** GIVEN INSTRUCTION **
Scale the items from the start through the line holding "Celebrations (378, 38)", inclusive: rewrite every line with each coordinate in the answers multiplied by 2.2 and rounded to a whole number, halves going up, keep the requests unchanged, and leave out the pictures.

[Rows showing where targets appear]
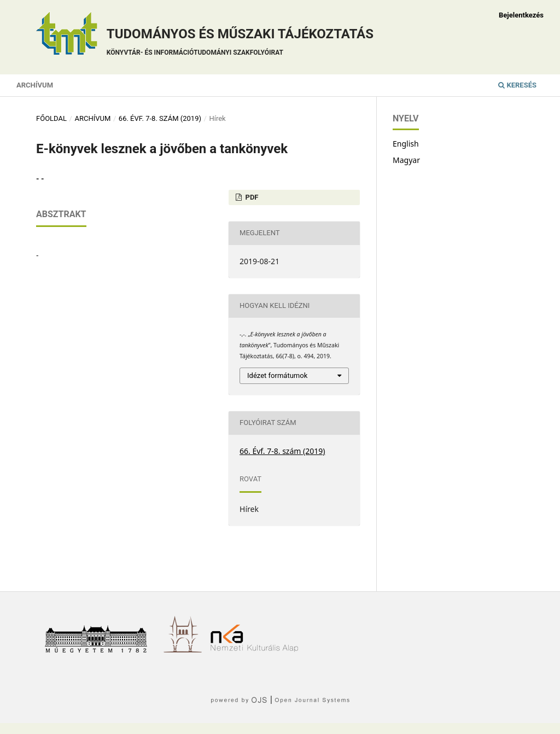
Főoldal (51, 118)
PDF (250, 197)
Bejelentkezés (521, 15)
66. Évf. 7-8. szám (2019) (160, 118)
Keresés (517, 85)
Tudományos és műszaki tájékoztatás (240, 43)
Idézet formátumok (277, 375)
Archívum (34, 85)
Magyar (406, 160)
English (406, 143)
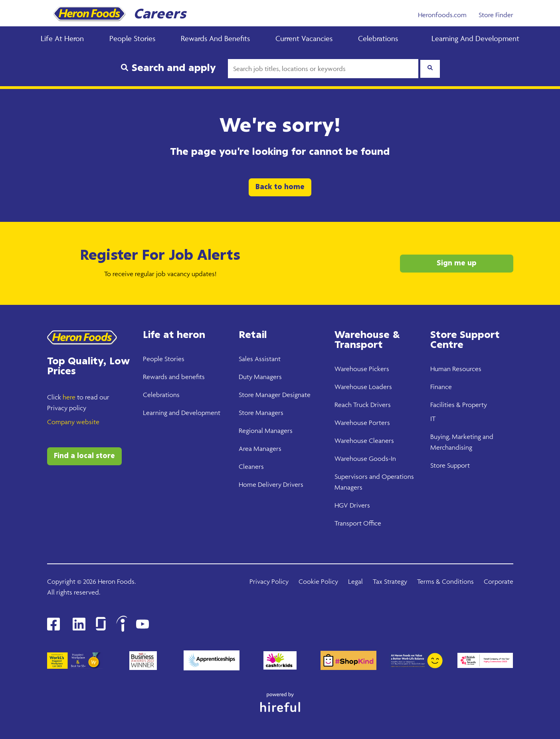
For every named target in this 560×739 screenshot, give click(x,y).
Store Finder (496, 15)
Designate (295, 395)
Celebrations (378, 38)
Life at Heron (62, 38)
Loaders (380, 387)
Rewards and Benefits (215, 38)
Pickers (378, 369)
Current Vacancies (304, 38)
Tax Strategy (390, 581)
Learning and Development (475, 38)
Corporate (499, 581)
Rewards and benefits (174, 377)
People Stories (132, 38)
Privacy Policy (269, 581)
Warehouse (351, 369)
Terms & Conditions (445, 581)
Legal (355, 581)
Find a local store (84, 456)
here (69, 397)
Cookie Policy (318, 581)
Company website (73, 422)
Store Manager (259, 395)
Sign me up (457, 263)
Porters (378, 423)
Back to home (280, 187)
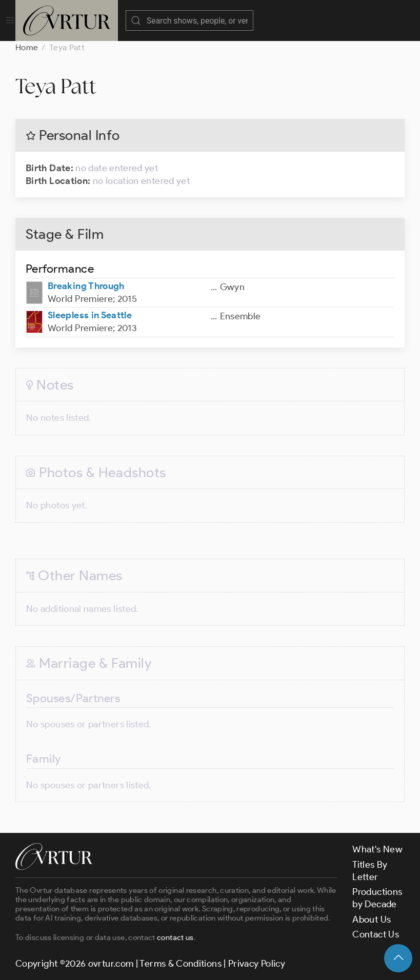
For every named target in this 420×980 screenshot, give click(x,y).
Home (27, 47)
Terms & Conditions (180, 964)
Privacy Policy (256, 964)
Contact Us (375, 934)
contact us (175, 937)
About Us (371, 920)
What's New (377, 849)
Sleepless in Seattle (90, 315)
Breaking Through (86, 286)
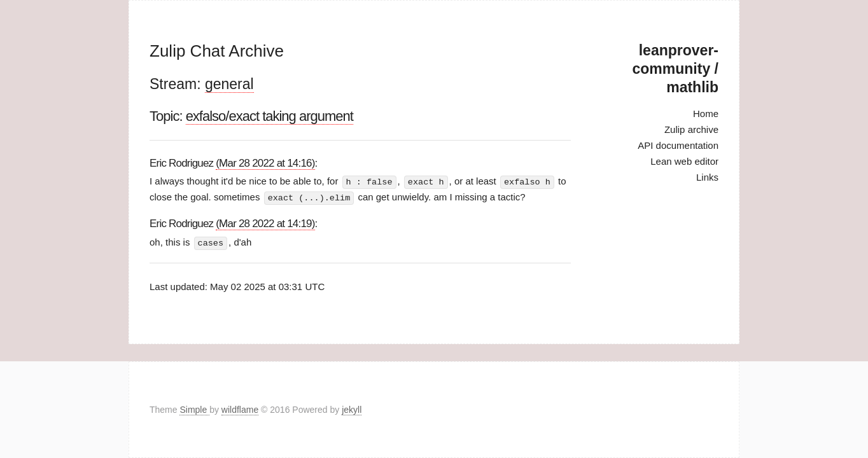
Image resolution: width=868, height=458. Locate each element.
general (229, 84)
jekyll (351, 410)
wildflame (240, 410)
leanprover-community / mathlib (675, 69)
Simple (194, 410)
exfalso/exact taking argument (269, 116)
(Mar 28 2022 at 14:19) (265, 222)
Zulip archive (691, 129)
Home (706, 113)
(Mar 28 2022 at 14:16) (265, 163)
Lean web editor (684, 161)
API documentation (678, 145)
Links (707, 177)
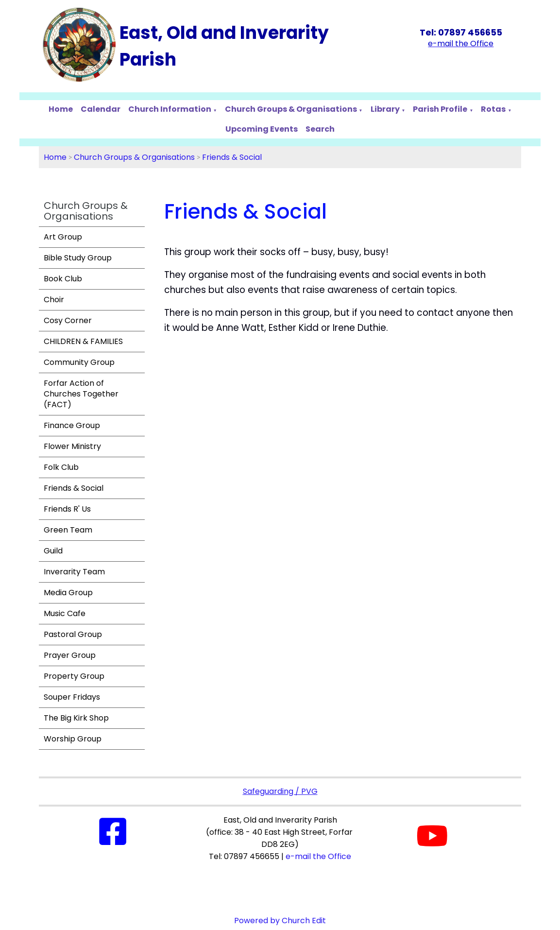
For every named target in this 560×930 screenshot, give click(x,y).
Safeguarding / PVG (280, 791)
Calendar (101, 109)
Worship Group (72, 739)
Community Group (79, 362)
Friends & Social (232, 157)
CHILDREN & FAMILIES (83, 341)
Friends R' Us (67, 509)
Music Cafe (65, 613)
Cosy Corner (68, 320)
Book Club (63, 278)
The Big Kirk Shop (76, 718)
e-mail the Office (318, 856)
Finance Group (72, 425)
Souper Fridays (72, 697)
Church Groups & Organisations (291, 109)
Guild (53, 551)
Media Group (68, 592)
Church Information (170, 109)
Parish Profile (440, 109)
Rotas (493, 109)
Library (385, 109)
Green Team (68, 530)
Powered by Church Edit (280, 920)
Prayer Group (69, 655)
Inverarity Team (74, 571)
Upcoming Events (261, 129)
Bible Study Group (78, 258)
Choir (54, 299)
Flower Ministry (72, 446)
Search (320, 129)
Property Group (74, 676)
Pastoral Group (73, 634)
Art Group (63, 237)
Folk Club (61, 467)
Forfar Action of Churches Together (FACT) (81, 394)
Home (61, 109)
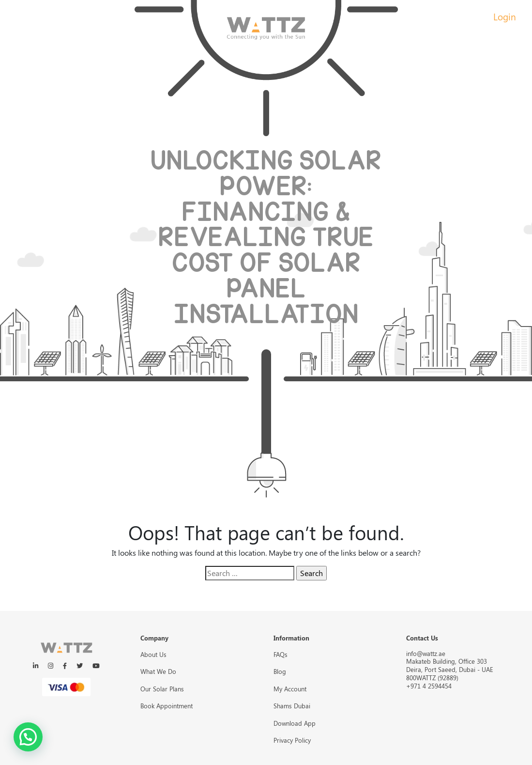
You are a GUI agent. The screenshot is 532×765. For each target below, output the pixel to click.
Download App (294, 723)
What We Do (158, 671)
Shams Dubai (292, 705)
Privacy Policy (292, 740)
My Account (290, 688)
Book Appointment (167, 705)
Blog (280, 671)
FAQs (280, 654)
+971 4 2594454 (429, 686)
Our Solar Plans (162, 688)
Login (504, 16)
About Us (153, 654)
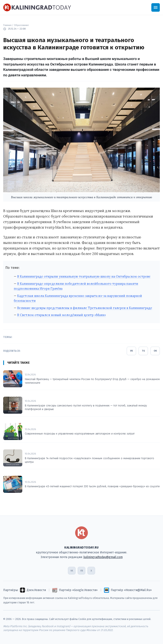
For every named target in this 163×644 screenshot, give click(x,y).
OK (155, 351)
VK (131, 351)
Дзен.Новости (36, 590)
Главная (7, 25)
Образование (21, 25)
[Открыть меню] (156, 8)
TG (143, 351)
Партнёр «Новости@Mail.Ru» (131, 590)
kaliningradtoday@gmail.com (103, 557)
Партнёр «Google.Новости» (78, 590)
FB (82, 570)
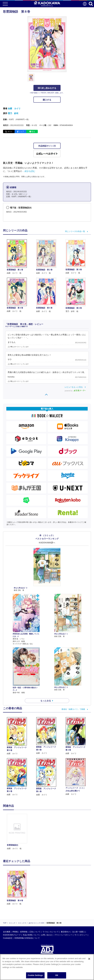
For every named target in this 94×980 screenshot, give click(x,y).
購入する (47, 100)
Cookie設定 (8, 938)
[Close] (89, 959)
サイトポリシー (81, 935)
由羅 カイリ (14, 108)
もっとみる (45, 701)
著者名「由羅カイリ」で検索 (73, 709)
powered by (75, 391)
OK (57, 975)
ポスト (10, 131)
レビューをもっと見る (73, 387)
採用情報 (23, 932)
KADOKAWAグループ (12, 935)
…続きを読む (29, 171)
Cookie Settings (35, 975)
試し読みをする (47, 88)
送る (33, 131)
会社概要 (6, 932)
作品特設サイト (47, 146)
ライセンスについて (50, 932)
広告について (35, 932)
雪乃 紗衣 (13, 113)
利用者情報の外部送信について (27, 938)
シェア (21, 131)
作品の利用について (31, 935)
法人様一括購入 (78, 932)
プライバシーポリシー (63, 935)
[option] (18, 832)
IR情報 (15, 932)
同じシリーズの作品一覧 (75, 231)
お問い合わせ (47, 935)
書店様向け (65, 932)
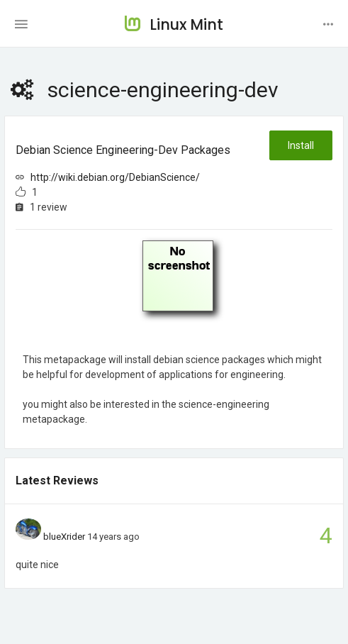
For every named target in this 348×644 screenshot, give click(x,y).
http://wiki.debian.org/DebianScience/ (115, 177)
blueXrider (64, 536)
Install (301, 145)
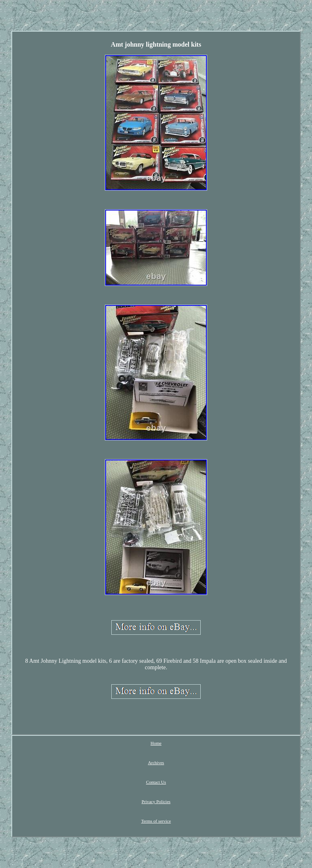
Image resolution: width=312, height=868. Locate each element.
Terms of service (156, 821)
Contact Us (156, 782)
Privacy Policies (156, 801)
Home (156, 743)
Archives (156, 763)
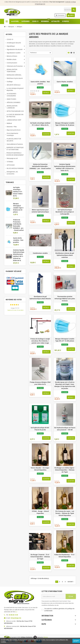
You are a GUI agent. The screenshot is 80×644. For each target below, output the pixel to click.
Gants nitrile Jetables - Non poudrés (18, 240)
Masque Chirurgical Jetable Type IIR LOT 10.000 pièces (65, 340)
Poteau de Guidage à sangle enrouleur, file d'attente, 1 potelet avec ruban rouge (40, 341)
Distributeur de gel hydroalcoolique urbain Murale (40, 298)
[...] (16, 612)
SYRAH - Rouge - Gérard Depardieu (40, 512)
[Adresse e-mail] (54, 596)
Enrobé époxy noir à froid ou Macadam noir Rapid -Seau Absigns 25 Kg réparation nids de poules (65, 385)
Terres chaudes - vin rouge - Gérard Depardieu (40, 469)
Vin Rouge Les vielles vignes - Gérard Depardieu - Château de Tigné (65, 470)
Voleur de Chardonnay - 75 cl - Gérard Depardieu (64, 556)
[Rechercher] (70, 10)
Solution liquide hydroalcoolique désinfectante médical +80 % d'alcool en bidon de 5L (65, 168)
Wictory (46, 637)
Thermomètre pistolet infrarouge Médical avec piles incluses (65, 298)
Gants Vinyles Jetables (65, 82)
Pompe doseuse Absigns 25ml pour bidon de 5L (40, 383)
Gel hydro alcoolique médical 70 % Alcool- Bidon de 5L (18, 192)
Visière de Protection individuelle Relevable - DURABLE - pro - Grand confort (40, 166)
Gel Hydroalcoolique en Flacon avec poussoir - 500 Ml (65, 428)
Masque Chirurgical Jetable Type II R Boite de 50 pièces (18, 208)
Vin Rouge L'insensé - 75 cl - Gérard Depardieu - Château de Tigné (40, 556)
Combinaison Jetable (40, 253)
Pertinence (33, 52)
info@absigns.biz (40, 4)
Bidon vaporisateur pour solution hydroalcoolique (40, 211)
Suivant (71, 582)
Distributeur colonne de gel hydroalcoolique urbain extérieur (65, 255)
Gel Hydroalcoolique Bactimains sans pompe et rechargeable (64, 212)
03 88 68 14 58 (70, 2)
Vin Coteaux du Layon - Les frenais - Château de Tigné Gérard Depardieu (64, 513)
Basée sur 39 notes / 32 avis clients (16, 310)
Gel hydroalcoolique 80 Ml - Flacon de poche (40, 428)
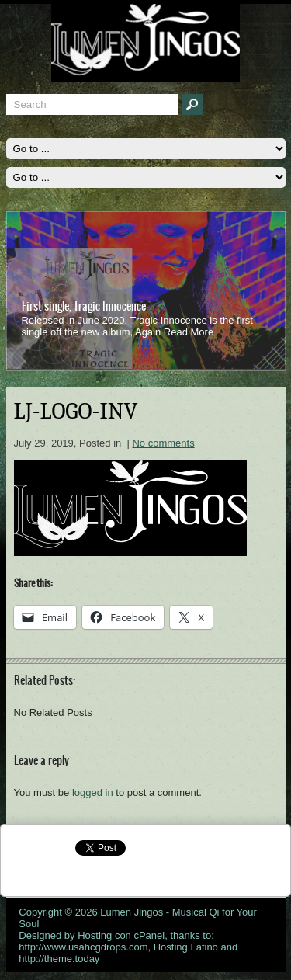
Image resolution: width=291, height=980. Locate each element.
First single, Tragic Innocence (84, 306)
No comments (163, 443)
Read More (189, 332)
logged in (92, 792)
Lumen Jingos (131, 912)
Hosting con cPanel (121, 935)
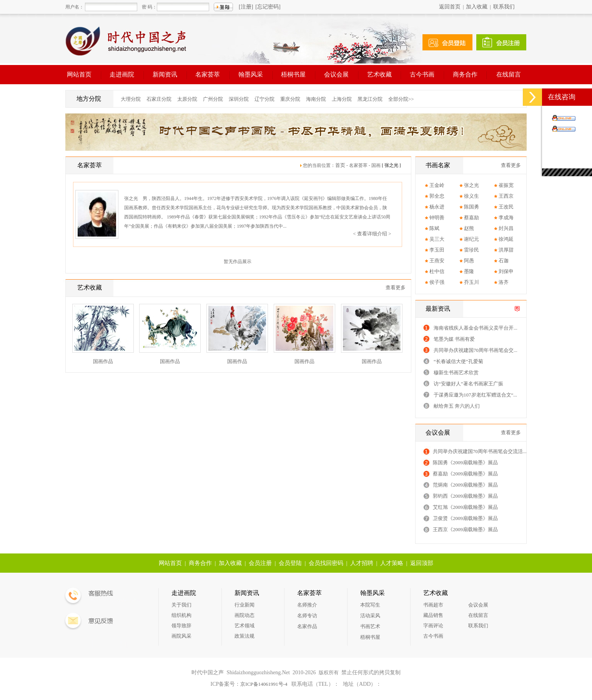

** COMPLETED TASK **
Főoldal (112, 260)
PDF (550, 433)
Bejelentkezés (1146, 33)
66. Évf. 7-8. szám (2019) (352, 260)
Keresés (1137, 187)
Tudományos és műszaki tájékoztatás (528, 95)
Idézet formátumok (609, 825)
Archívum (75, 187)
Magyar (893, 352)
English (893, 315)
For every named target in this 560×739 screenshot, give click(x,y).
Store Finder (1091, 33)
Designate (649, 869)
Celebrations (832, 84)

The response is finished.